── Provided information ──

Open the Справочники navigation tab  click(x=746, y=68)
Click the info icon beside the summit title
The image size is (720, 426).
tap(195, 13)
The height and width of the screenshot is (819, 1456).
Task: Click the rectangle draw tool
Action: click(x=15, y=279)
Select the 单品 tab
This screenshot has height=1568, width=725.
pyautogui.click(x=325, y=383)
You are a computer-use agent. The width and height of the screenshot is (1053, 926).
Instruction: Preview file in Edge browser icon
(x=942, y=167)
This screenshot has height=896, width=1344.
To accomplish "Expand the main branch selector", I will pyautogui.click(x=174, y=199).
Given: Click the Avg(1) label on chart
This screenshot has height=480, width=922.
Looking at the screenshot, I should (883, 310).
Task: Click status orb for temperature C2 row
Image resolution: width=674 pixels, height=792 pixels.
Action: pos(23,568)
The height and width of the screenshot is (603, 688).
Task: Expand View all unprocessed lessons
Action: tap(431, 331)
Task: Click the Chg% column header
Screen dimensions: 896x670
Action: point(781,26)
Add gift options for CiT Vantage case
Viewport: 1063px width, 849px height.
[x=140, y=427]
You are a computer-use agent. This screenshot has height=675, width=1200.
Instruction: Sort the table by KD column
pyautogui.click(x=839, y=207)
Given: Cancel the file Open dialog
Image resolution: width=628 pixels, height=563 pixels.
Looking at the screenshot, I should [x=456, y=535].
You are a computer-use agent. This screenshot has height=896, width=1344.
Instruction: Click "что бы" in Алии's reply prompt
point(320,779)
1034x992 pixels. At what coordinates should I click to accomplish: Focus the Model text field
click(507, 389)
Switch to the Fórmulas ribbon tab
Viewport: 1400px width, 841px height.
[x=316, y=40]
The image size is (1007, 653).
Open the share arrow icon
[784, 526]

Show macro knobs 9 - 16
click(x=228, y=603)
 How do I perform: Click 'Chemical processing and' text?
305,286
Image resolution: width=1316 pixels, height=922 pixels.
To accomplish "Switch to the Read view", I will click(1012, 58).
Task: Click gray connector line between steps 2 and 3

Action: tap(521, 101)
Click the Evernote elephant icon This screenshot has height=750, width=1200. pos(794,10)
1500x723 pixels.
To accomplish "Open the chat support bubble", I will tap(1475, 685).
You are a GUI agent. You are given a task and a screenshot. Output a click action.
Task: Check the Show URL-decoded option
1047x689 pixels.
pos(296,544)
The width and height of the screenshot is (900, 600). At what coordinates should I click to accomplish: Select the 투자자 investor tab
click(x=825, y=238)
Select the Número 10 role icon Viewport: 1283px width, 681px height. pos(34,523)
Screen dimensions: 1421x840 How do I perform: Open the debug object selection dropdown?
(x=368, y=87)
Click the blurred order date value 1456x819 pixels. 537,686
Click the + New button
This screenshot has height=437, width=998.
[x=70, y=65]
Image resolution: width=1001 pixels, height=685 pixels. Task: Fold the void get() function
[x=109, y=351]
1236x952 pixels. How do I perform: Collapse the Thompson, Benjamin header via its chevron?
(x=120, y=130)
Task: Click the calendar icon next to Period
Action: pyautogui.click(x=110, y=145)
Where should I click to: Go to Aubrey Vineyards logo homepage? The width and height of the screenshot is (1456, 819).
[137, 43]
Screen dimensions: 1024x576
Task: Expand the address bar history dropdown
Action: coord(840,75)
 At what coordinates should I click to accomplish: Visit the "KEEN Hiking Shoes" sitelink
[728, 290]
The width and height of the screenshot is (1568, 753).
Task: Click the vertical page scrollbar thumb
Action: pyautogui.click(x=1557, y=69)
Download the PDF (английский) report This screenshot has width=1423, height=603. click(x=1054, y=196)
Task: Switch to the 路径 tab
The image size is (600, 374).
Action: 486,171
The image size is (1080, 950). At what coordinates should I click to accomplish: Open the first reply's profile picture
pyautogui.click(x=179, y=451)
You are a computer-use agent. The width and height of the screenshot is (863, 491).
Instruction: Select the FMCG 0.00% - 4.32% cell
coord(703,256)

───

What the exercise asks :: Copy every line of the records word for word.

Task response ::
Open the Справочники navigation tab  click(x=746, y=68)
Click the info icon beside the summit title
The image size is (720, 426).
tap(195, 13)
The height and width of the screenshot is (819, 1456).
Task: Click the rectangle draw tool
Action: click(x=15, y=279)
Select the 单品 tab
This screenshot has height=1568, width=725.
pyautogui.click(x=325, y=383)
You are a computer-use agent. The width and height of the screenshot is (1053, 926).
Instruction: Preview file in Edge browser icon
(x=942, y=167)
This screenshot has height=896, width=1344.
To accomplish "Expand the main branch selector", I will pyautogui.click(x=174, y=199).
Given: Click the Avg(1) label on chart
This screenshot has height=480, width=922.
Looking at the screenshot, I should (883, 310).
Task: Click status orb for temperature C2 row
Image resolution: width=674 pixels, height=792 pixels.
Action: pos(23,568)
The height and width of the screenshot is (603, 688).
Task: Expand View all unprocessed lessons
Action: tap(431, 331)
Task: Click the Chg% column header
Screen dimensions: 896x670
Action: point(781,26)
Add gift options for CiT Vantage case
Viewport: 1063px width, 849px height.
[x=140, y=427]
You are a computer-use agent. This screenshot has height=675, width=1200.
Instruction: Sort the table by KD column
pyautogui.click(x=839, y=207)
Given: Cancel the file Open dialog
Image resolution: width=628 pixels, height=563 pixels.
Looking at the screenshot, I should [x=456, y=535].
You are a computer-use agent. This screenshot has height=896, width=1344.
Instruction: Click "что бы" in Алии's reply prompt
point(320,779)
1034x992 pixels. At what coordinates should I click to accomplish: Focus the Model text field
click(507, 389)
Switch to the Fórmulas ribbon tab
Viewport: 1400px width, 841px height.
[x=316, y=40]
The image size is (1007, 653).
Open the share arrow icon
[784, 526]

Show macro knobs 9 - 16
click(x=228, y=603)
 How do I perform: Click 'Chemical processing and' text?
305,286
Image resolution: width=1316 pixels, height=922 pixels.
To accomplish "Switch to the Read view", I will click(1012, 58).
Task: Click gray connector line between steps 2 and 3

Action: tap(521, 101)
Click the Evernote elephant icon This screenshot has height=750, width=1200. pos(794,10)
1500x723 pixels.
To accomplish "Open the chat support bubble", I will tap(1475, 685).
You are a GUI agent. You are given a task and a screenshot. Output a click action.
Task: Check the Show URL-decoded option
1047x689 pixels.
pos(296,544)
The width and height of the screenshot is (900, 600). At what coordinates should I click to accomplish: Select the 투자자 investor tab
click(x=825, y=238)
Select the Número 10 role icon Viewport: 1283px width, 681px height. pos(34,523)
Screen dimensions: 1421x840 How do I perform: Open the debug object selection dropdown?
(x=368, y=87)
Click the blurred order date value 1456x819 pixels. 537,686
Click the + New button
This screenshot has height=437, width=998.
[x=70, y=65]
Image resolution: width=1001 pixels, height=685 pixels. Task: Fold the void get() function
[x=109, y=351]
1236x952 pixels. How do I perform: Collapse the Thompson, Benjamin header via its chevron?
(x=120, y=130)
Task: Click the calendar icon next to Period
Action: pyautogui.click(x=110, y=145)
Where should I click to: Go to Aubrey Vineyards logo homepage? The width and height of the screenshot is (1456, 819).
[137, 43]
Screen dimensions: 1024x576
Task: Expand the address bar history dropdown
Action: coord(840,75)
 At what coordinates should I click to accomplish: Visit the "KEEN Hiking Shoes" sitelink
[728, 290]
The width and height of the screenshot is (1568, 753).
Task: Click the vertical page scrollbar thumb
Action: pyautogui.click(x=1557, y=69)
Download the PDF (английский) report This screenshot has width=1423, height=603. click(x=1054, y=196)
Task: Switch to the 路径 tab
The image size is (600, 374).
Action: 486,171
The image size is (1080, 950). At what coordinates should I click to accomplish: Open the first reply's profile picture
pyautogui.click(x=179, y=451)
You are a computer-use agent. The width and height of the screenshot is (863, 491).
Instruction: Select the FMCG 0.00% - 4.32% cell
coord(703,256)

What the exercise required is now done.